Не он один, конечно, смотрел на это – когда Кили словно очнулся, в вагоне кричали. Кричали женщины – но если раньше они кричали от негодования, то теперь они вопили от ужаса. Кого-то уже тащили в коридор, кому-то ощупывали макушку, кто-то вопил «мама, я об полку ударился, мама, не надо, мама!». Кили тогда забился в самый дальний угол их с мамой полки, а мама закрыла его собой, обняла, и так, обнявшись, они сидели, кажется, бесконечно…
Потом поезд еще несколько дней тащился по снежной равнине, останавливаясь на каждом пустом перегоне – и вокруг торчали из-под снега такие же палки. Длинные, почти в руку, с утолщениями на концах.
Их поезд был не первым.
Отнюдь не первым.
Но когда тебе девять лет, ты мало задаешься подобными вопросами.
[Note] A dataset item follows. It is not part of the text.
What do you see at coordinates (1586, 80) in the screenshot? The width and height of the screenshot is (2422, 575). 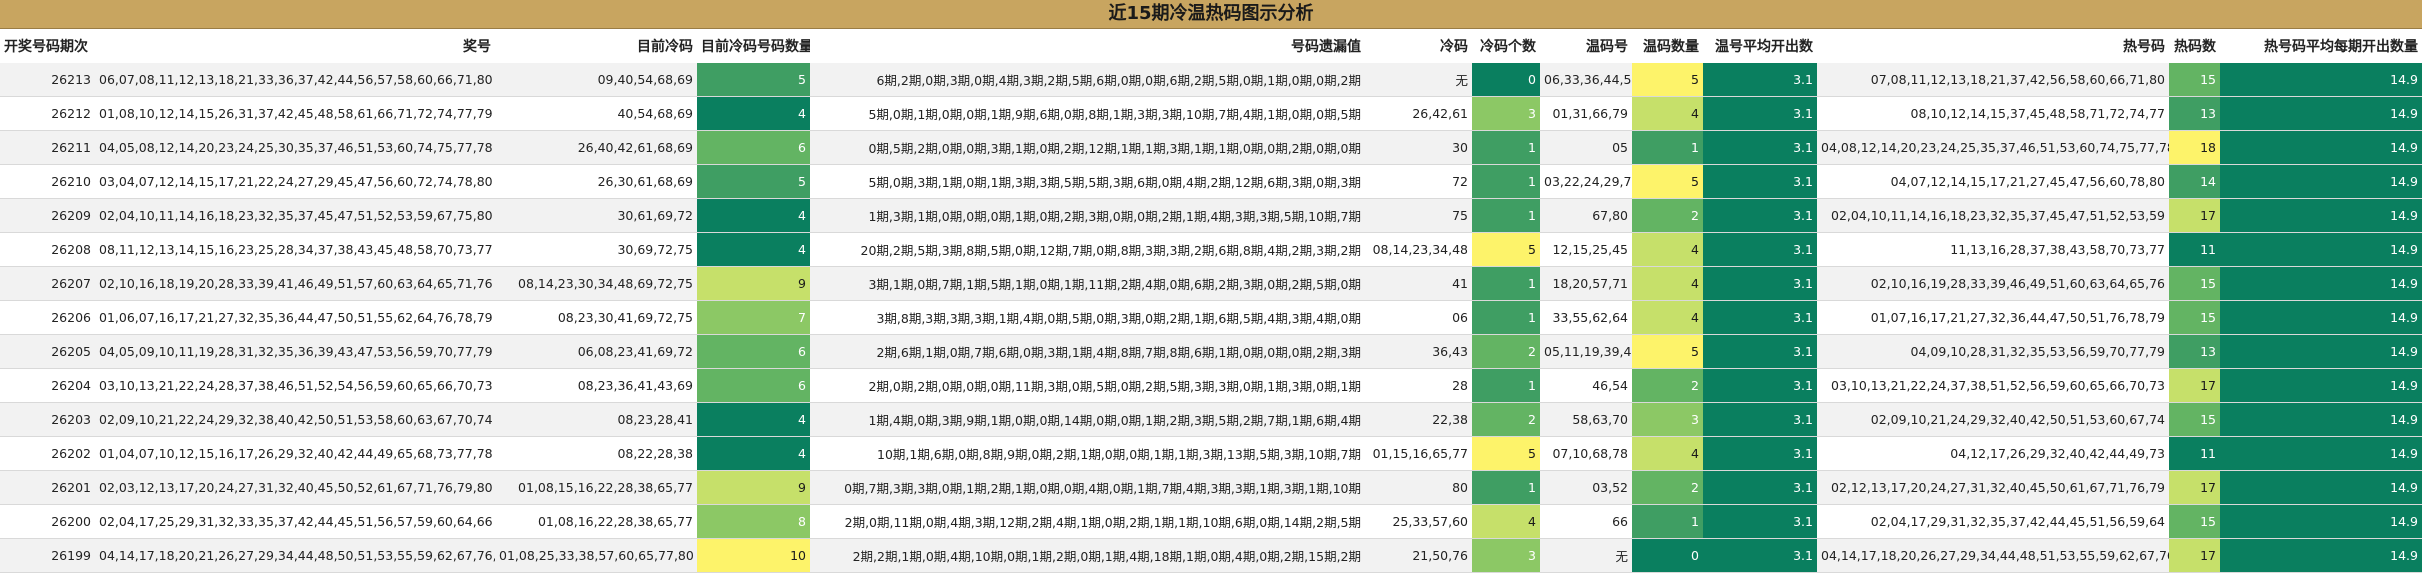 I see `cell-warm: 06,33,36,44,57` at bounding box center [1586, 80].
Человеческая часть города осталась позади, сейчас Кили брел по той части, в которой прожил всю сознательную жизнь – в этой части жили и чистокровные, и такие, как он сам. Люди тоже тут встречались, но мало. В основном они приезжали сюда либо по делам, либо по работе. Или для развлечений, весьма специфических, в человеческой части города недоступных.
Холодно, думал Кили, бредя по улице. Холодно, холодно, холодно. Наконец, не выдержав, он приметил, что в одном из бараков, больших, общих, приоткрыта дверь. Эх, была, ни была! Озираясь, Кили добрел до барака, и проскользнул внутрь. Там, о чудо, тоже никого не было, зато в обшарпанном подъезде обнаружилась горячая батарея, когда-то покрашенная в зеленый цвет, облупившаяся и грязная – Кили тут же прижал к ней иззябшие ладони и долго стоял, наслаждаясь теплом, растекавшимся по телу. Слегка отогревшись, он пошарил за батареей, и нашел то, что рассчитывал найти: забычкованную сигарету. Спички, конечно, у него имелись свои. Закурил, и даже зажмурился от удовольствия. Сигарета была свежая, не лежалая, дым пах приятно… жалко только, что совсем короткая сигарета, но ничего, лучше так, чем никак. Тем более что курение притупляет чувство голода, да и тошнит поменьше, если покуришь. Кили стоял, прижавшись спиной к теплой батарее, и вспоминал – всё равно делать ему было совершенно нечего.
…Когда их с мамой привезли сюда, в Дно, их отправили тоже в барак – впрочем, за всю свою последующую жизнь Кили видел либо бараки, либо прислужьи каморки, типа той, в которой прожил последние два года. Тот барак, в который они тогда попали, был поделен на комнаты, по двадцать душ в каждой, и в нем было относительно тепло. Именно что относительно – печки стояли через комнату, и в комнате, где оказался Кили с матерью, печки не было. Двери постоянно держали открытыми, а если кто закрывал, доходило и до драк, потому что если дверь закрыть, то замерзнут все.
Первый месяц им запрещалось выходить на улицу, и месяц этот запомнился Кили, как месяц страха и томительного ожидания – что же дальше? Он маялся, другие маялись… только мама не маялась. Мама вязала. Как она сумела прихватить из дома несколько мотков красной шерсти, Кили так и не понял, но мама сидела, и вязала – когда у нее не было работы по бараку или по кухне.
Она вязала шарфы, один, большой, связала для Кили, другой, поменьше, для себя.
– А зачем такой длинный, мам? – удивился тогда Кили.